Type (class/interface) visibility can be managed at three levels:

1, at Java language level, a type can be declared as either public, private, or package private. A public type is visible globally, a private type (usually as a private nested type) is visible only to the enclosing element, and a package private type is visible only in the current package. This is the most common mechanism for handling type visibility and information hiding.

2, at module level, a type can be declared via module metadata to be exported externally, or kept strictly internal. Examples of such module systems are OSGi, Jigsaw, JBoss Modules, etc. In a runtime environment based on such module framework, the dependency and interaction between module components are clearly defined. Public classes in a module are not externally exposed unless declared so.

3, at component level, an implementation class can be proxied or wrapped to mitigate any external exposure. With 1 & 2, some types may still end up being exposed. But that is not too bad with a proxy or wrapper. Even though the client application can load the proxied implementation class, but what is directly exposed is the immutable proxy/wrapper.

For example, getServletContext() returns an implementation of javax.servlet.ServletContext, but it will not be the actual implementation class in the application server. Instead it is most likely an immutable proxy that exposes what is needed in javax.servlet.ServletContext interface.
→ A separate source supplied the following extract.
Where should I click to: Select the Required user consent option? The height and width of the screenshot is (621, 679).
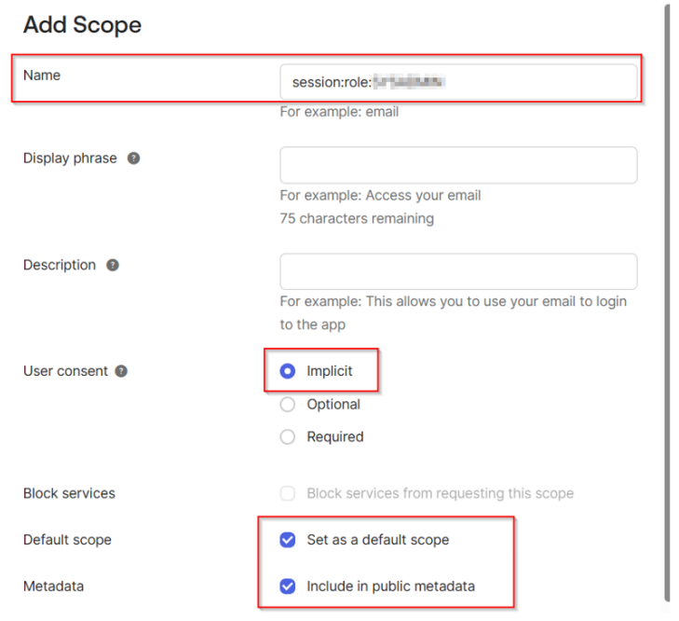click(x=288, y=437)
The similar pattern is also used in the implementation of ServletRequest, ServletResponse, javax.ejb.EJBContext, javax.ejb.TimerService, etc.

Why do we want to hide certain types? A software module provides services by publishing essential interfaces and classes, which become the liability of the module. These published types are expected to be there and maintained for the life of the module. When it comes time to redesign, you will need to evaluate how to keep backward compatibility while evolving the API to adapt to the new technology. This is also the time you really wish these interfaces/classes/methods had never been exposed.

Java EE application deployed to application server is an interesting case. User-provided application code and application server code cooperate to make the app work, but they should also be isolated from each other and keep a respectful distance. Application server internal implementation types should be completely hidden from user applications for security purpose. If the application packages the same library that the server contains, care must be taken that the server does not inadvertently load the application's version via thread context classloader.